** Work required **
Write out the rows below word for word, starting with the line that contains "Given: Show recent" and ending with the line that contains "Screen dimensions: 670x1500", both included.

==== Information given

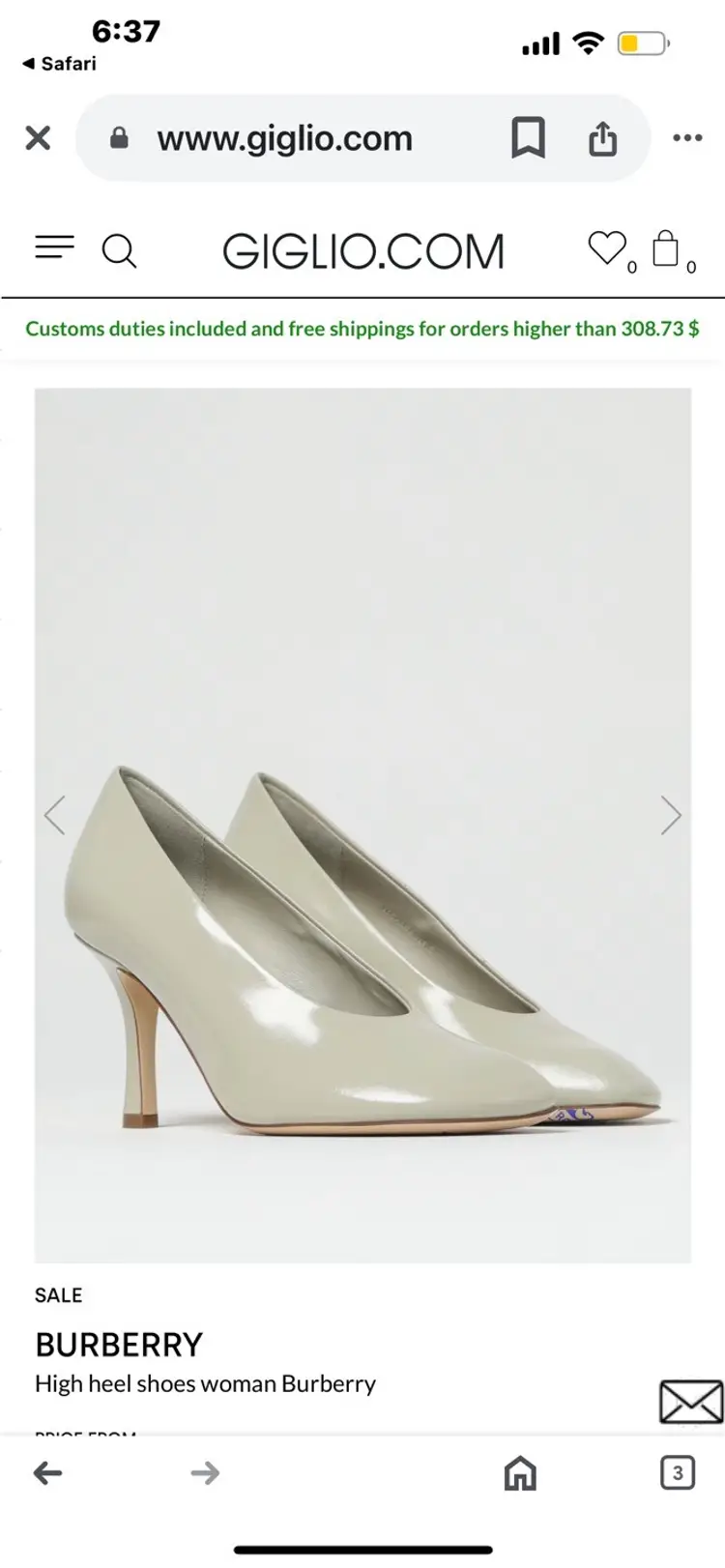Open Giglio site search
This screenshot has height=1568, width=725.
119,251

========
==== Information given

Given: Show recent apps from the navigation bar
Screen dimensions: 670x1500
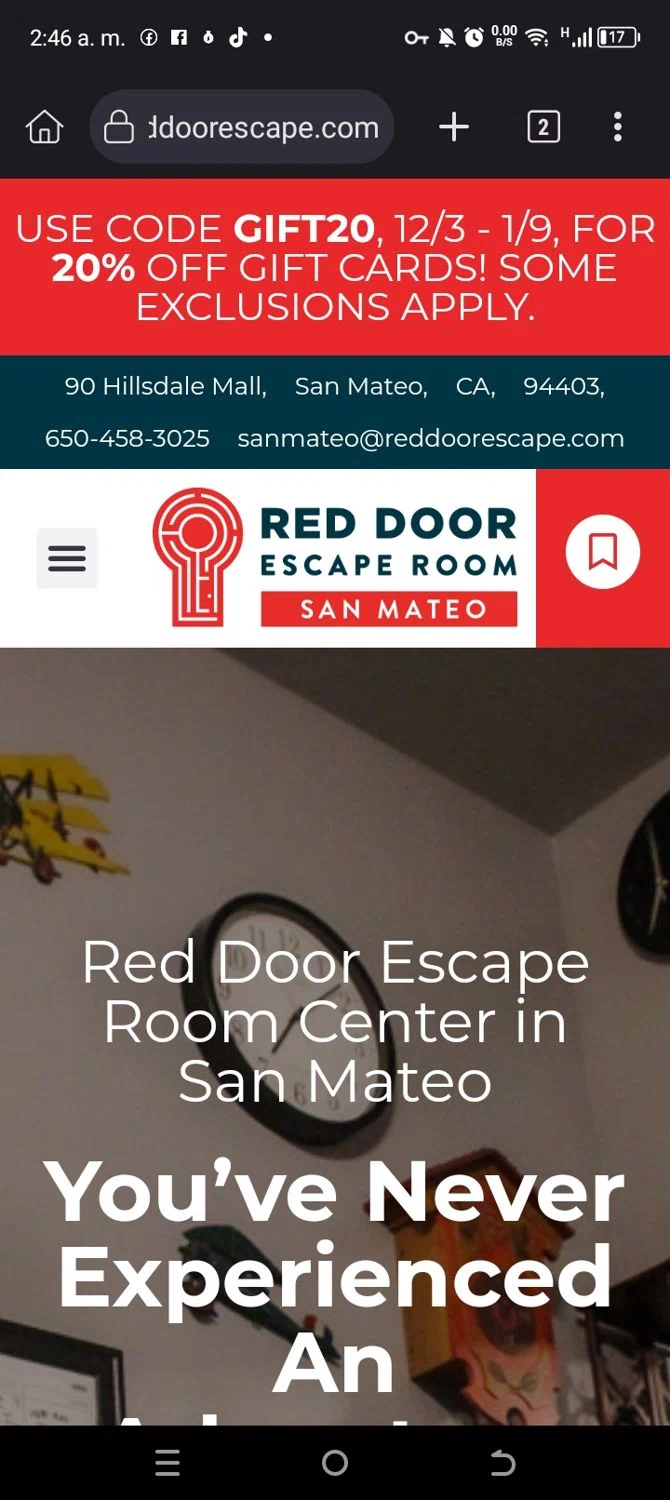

========

** Output for this exercise **
Given: Show recent apps from the navigation bar
Screen dimensions: 670x1500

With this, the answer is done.